AIM OF THE EXERCISE -
In the listing below, change every "GUI agent" to "desktop agent" and leave everything else unchanged.

Begin SUPPLIED MATERIAL

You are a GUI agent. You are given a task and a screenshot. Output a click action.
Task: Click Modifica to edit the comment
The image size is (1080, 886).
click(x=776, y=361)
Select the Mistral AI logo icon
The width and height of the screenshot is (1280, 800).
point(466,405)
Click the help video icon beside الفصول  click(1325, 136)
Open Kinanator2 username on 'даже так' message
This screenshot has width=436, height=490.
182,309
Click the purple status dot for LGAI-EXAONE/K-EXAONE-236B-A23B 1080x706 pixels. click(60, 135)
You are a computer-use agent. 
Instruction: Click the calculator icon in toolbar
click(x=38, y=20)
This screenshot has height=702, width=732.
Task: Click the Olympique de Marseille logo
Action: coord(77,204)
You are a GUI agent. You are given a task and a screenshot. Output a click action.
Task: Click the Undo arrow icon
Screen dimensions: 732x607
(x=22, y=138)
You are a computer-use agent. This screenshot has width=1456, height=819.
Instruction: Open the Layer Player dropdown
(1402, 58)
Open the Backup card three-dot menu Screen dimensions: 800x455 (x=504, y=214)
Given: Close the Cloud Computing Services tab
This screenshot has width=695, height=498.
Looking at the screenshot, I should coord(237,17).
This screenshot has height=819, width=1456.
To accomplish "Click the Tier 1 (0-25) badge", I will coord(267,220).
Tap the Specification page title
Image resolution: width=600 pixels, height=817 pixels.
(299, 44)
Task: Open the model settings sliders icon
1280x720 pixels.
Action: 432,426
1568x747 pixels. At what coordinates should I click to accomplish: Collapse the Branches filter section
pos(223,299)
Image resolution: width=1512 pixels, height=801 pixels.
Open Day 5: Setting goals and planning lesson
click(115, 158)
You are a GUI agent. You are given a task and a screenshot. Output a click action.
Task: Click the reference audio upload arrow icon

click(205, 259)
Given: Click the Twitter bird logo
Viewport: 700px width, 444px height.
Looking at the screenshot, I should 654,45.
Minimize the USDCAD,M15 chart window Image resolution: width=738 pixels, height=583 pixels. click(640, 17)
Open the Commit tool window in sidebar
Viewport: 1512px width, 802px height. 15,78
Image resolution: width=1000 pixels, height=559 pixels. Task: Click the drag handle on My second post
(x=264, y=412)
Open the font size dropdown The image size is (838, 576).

End SUPPLIED MATERIAL

FULL ANSWER -
You are a desktop agent. You are given a task and a screenshot. Output a click action.
Task: Click Modifica to edit the comment
The image size is (1080, 886).
click(x=776, y=361)
Select the Mistral AI logo icon
The width and height of the screenshot is (1280, 800).
point(466,405)
Click the help video icon beside الفصول  click(1325, 136)
Open Kinanator2 username on 'даже так' message
This screenshot has width=436, height=490.
182,309
Click the purple status dot for LGAI-EXAONE/K-EXAONE-236B-A23B 1080x706 pixels. click(60, 135)
You are a computer-use agent. 
Instruction: Click the calculator icon in toolbar
click(x=38, y=20)
This screenshot has height=702, width=732.
Task: Click the Olympique de Marseille logo
Action: coord(77,204)
You are a desktop agent. You are given a task and a screenshot. Output a click action.
Task: Click the Undo arrow icon
Screen dimensions: 732x607
(x=22, y=138)
You are a computer-use agent. This screenshot has width=1456, height=819.
Instruction: Open the Layer Player dropdown
(1402, 58)
Open the Backup card three-dot menu Screen dimensions: 800x455 (x=504, y=214)
Given: Close the Cloud Computing Services tab
This screenshot has width=695, height=498.
Looking at the screenshot, I should coord(237,17).
This screenshot has height=819, width=1456.
To accomplish "Click the Tier 1 (0-25) badge", I will coord(267,220).
Tap the Specification page title
Image resolution: width=600 pixels, height=817 pixels.
(299, 44)
Task: Open the model settings sliders icon
1280x720 pixels.
Action: 432,426
1568x747 pixels. At what coordinates should I click to accomplish: Collapse the Branches filter section
pos(223,299)
Image resolution: width=1512 pixels, height=801 pixels.
Open Day 5: Setting goals and planning lesson
click(115, 158)
You are a desktop agent. You are given a task and a screenshot. Output a click action.
Task: Click the reference audio upload arrow icon

click(205, 259)
Given: Click the Twitter bird logo
Viewport: 700px width, 444px height.
Looking at the screenshot, I should 654,45.
Minimize the USDCAD,M15 chart window Image resolution: width=738 pixels, height=583 pixels. click(640, 17)
Open the Commit tool window in sidebar
Viewport: 1512px width, 802px height. 15,78
Image resolution: width=1000 pixels, height=559 pixels. Task: Click the drag handle on My second post
(x=264, y=412)
Open the font size dropdown The image size is (838, 576).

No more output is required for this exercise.